Je me présente à la salle à manger et une bénévole du monastère m’attendait. En plus de mon petit-déj, elle me donnera un bout de pain et de brioche pour la route. Je quitte à regret ce monastère ou j’ai trouvé un repos pour le corps et un baume pour l’âme.

Ça me revient, hier j’ai appris à lire les plaques d’immatriculation des autos. La lettre à gauche sur la plaque représente le pays ( F=France B=Belgique etc..) et les 2 chiffres de droite disent le département d’origine. Cela est bien pratique dans une halte routière pour savoir à qui demander assistance si tu fais de l’auto-stop.

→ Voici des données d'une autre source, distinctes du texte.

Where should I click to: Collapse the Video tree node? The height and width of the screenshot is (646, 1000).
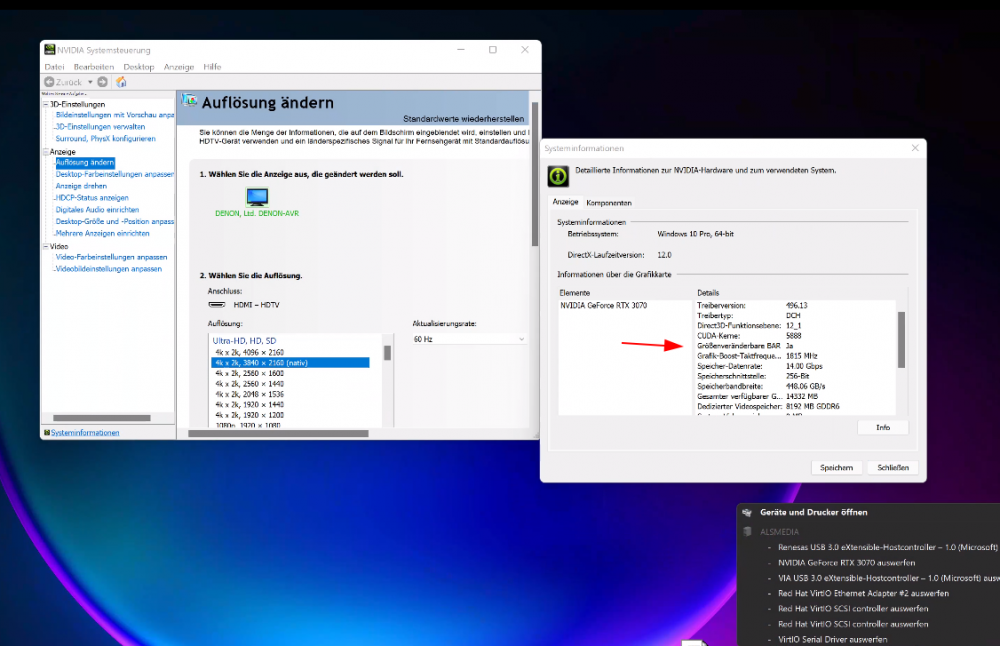pyautogui.click(x=45, y=246)
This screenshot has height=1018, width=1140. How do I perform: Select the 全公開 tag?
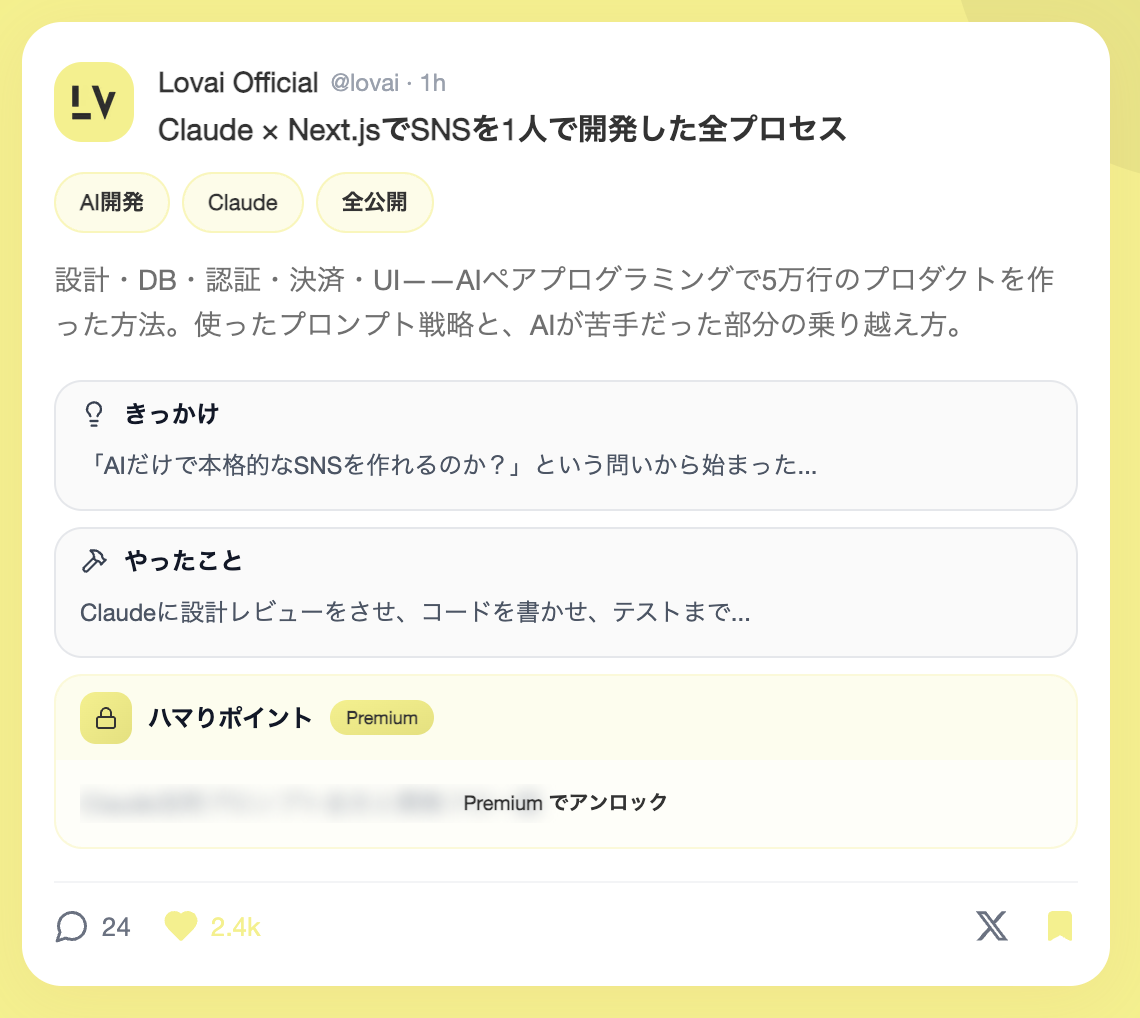375,203
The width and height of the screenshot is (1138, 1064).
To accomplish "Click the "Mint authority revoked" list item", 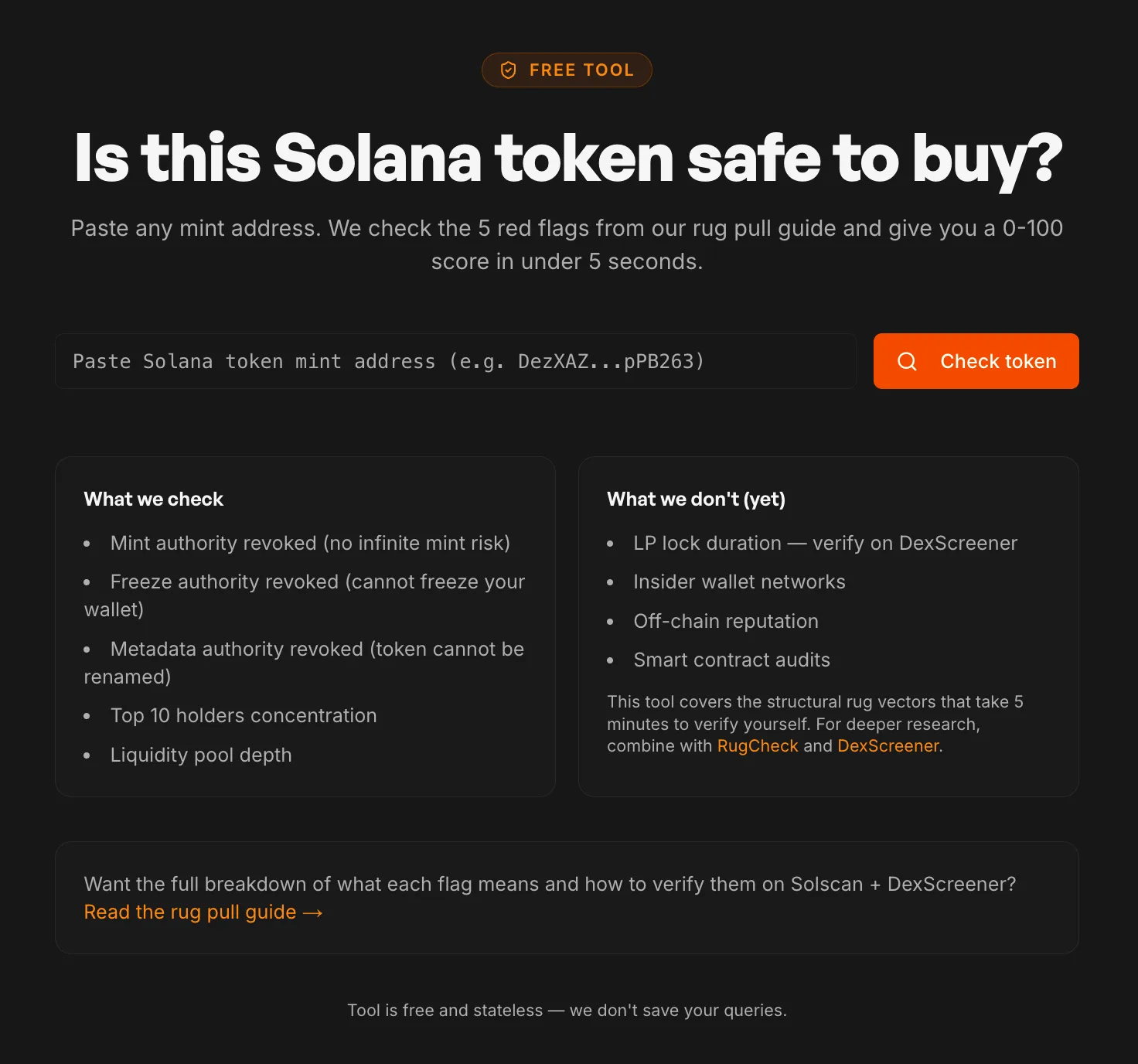I will (310, 544).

Trajet d’aujourd’hui; 4 kms pour retrouver le chemin à la sortie de Bourges et 25 de plus pour atteindre Charost (encore 29kms total). Long trajet inintéressant de 15 kms avant d’entrer dans une forêt. La prière du matin sera pour belle-maman car j’ai appris qu’elle s’est fracturée la colonne, s.v.p. Seigneur donnez un peu de courage à cette femme si généreuse.

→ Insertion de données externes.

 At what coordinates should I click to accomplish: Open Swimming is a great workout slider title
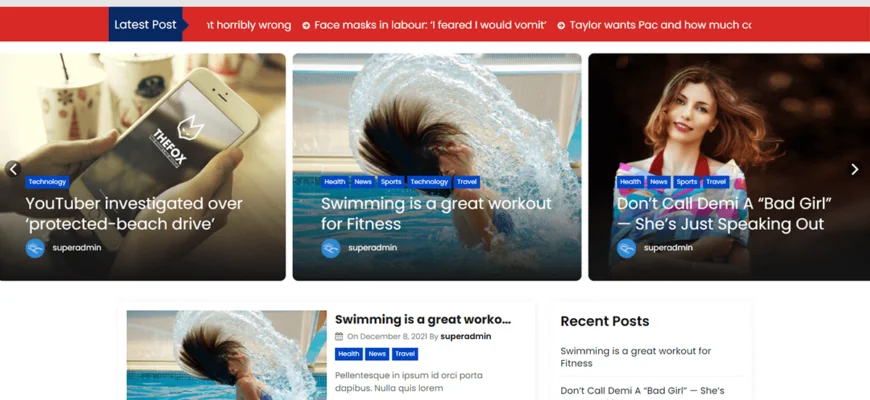tap(436, 214)
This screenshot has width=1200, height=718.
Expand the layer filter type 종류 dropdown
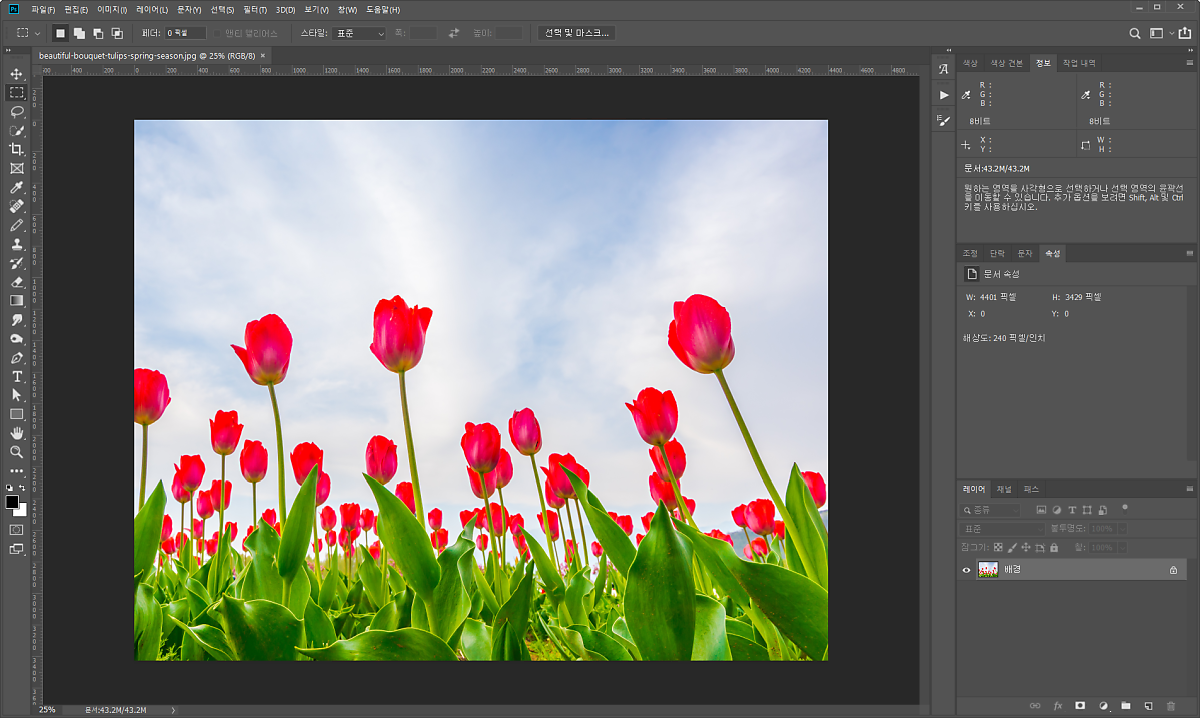pyautogui.click(x=991, y=510)
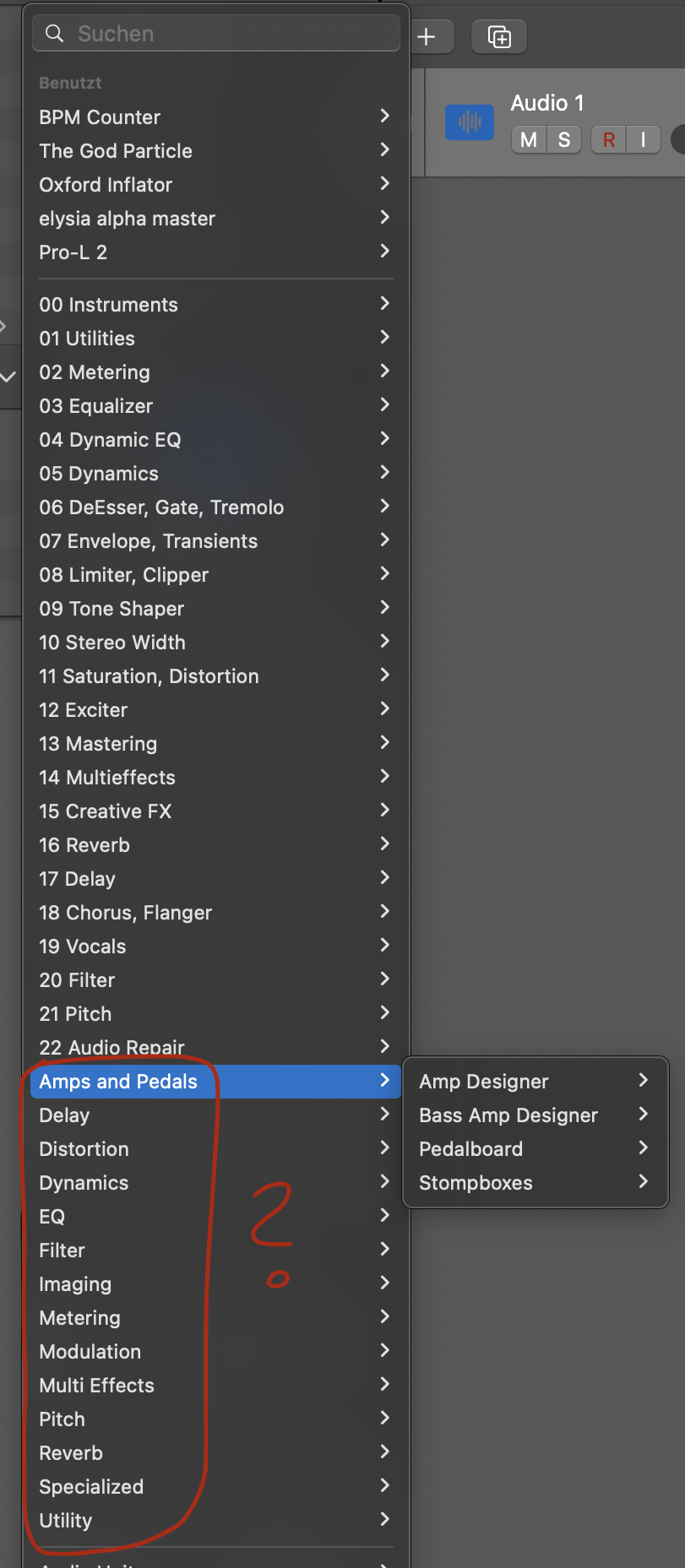The height and width of the screenshot is (1568, 685).
Task: Click the Audio 1 waveform track icon
Action: tap(470, 122)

Paysage assez monotone. De nouveau, le trajet de mon guide et le balisage de l’association des amis de Compostelle du Berry diffère, alors où aller…?

J’arrive finalement à Charost à 15:00hres. Un panneau en ville m’indique un numéro de téléphone à composer. Un monsieur m’explique en 20 minutes (ça y est les minutes de mon portable vont y passer) comment me rendre au gîte, il me donne le code à composer pour ouvrir une 1ère porte et finalement où se trouve la clef du local affecté aux pèlerins. Le gîte est assez quelconque, état délabré et il n’y avait pas de provisions. C’est écrit sur le tableau d’affichage « pas de femme de ménage en août » cela explique l’impression de négligence des lieux. Routine faite, je retourne en ville à la recherche de monnaie car je dois déposer des sous dans une boîte et je n’ai que des 20 euros (le gîte en vaut moins).

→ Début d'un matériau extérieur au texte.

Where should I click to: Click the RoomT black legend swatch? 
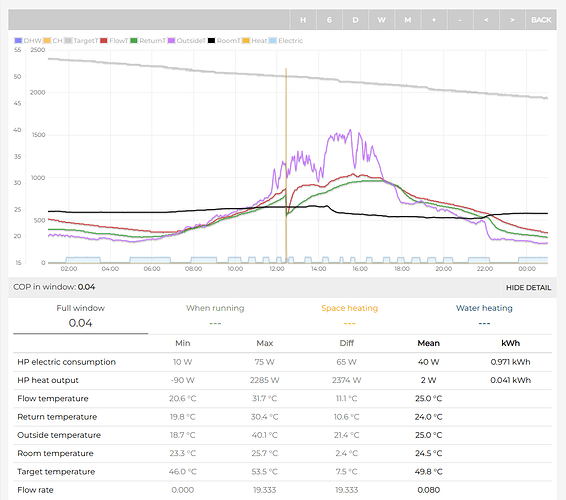211,41
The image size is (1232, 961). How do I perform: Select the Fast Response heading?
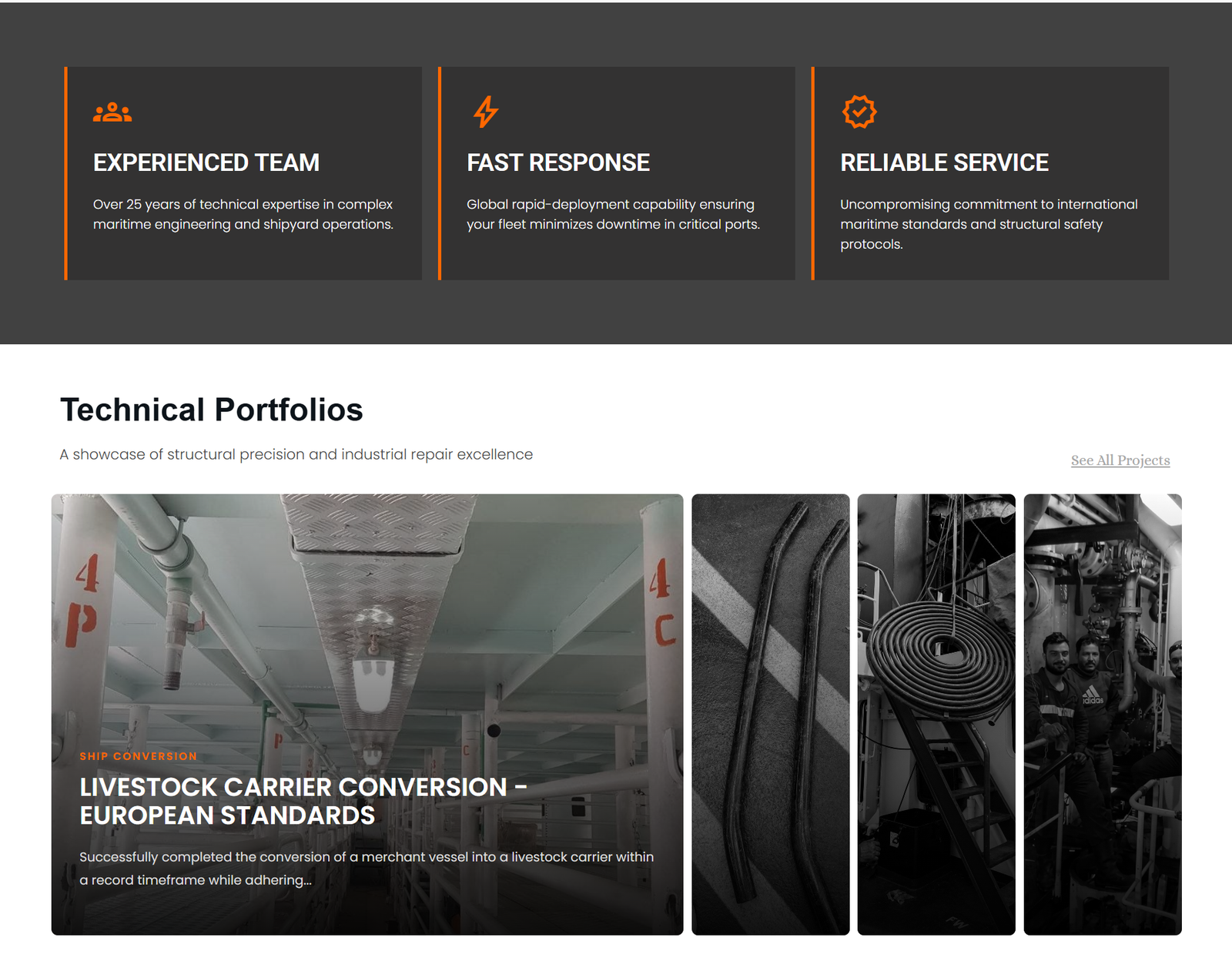[x=558, y=162]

Je mettrai 1 heure à trouver un bar ouvert mais une petite bière me réconfortera. La tenancière est très gentille, je resterai là pour le dîner copieux. Le ciel est couvert, il tombe quelques gouttes. Je réserve mes 2 prochaines nuits en APD (accueil pèlerin à domicile). C’ est une formule d’hébergement que je ne connais pas. Je n’arrive toujours pas à joindre mes amis français, sûrement une technicalité de mon téléphone. La dame du bar m’informe qu’un canadien me précède de 2 jours, je le constaterai sur le registre au gîte. Finalement, je crois avoir beaucoup bronzé car au resto on m’a demandé si j’étais hindou?????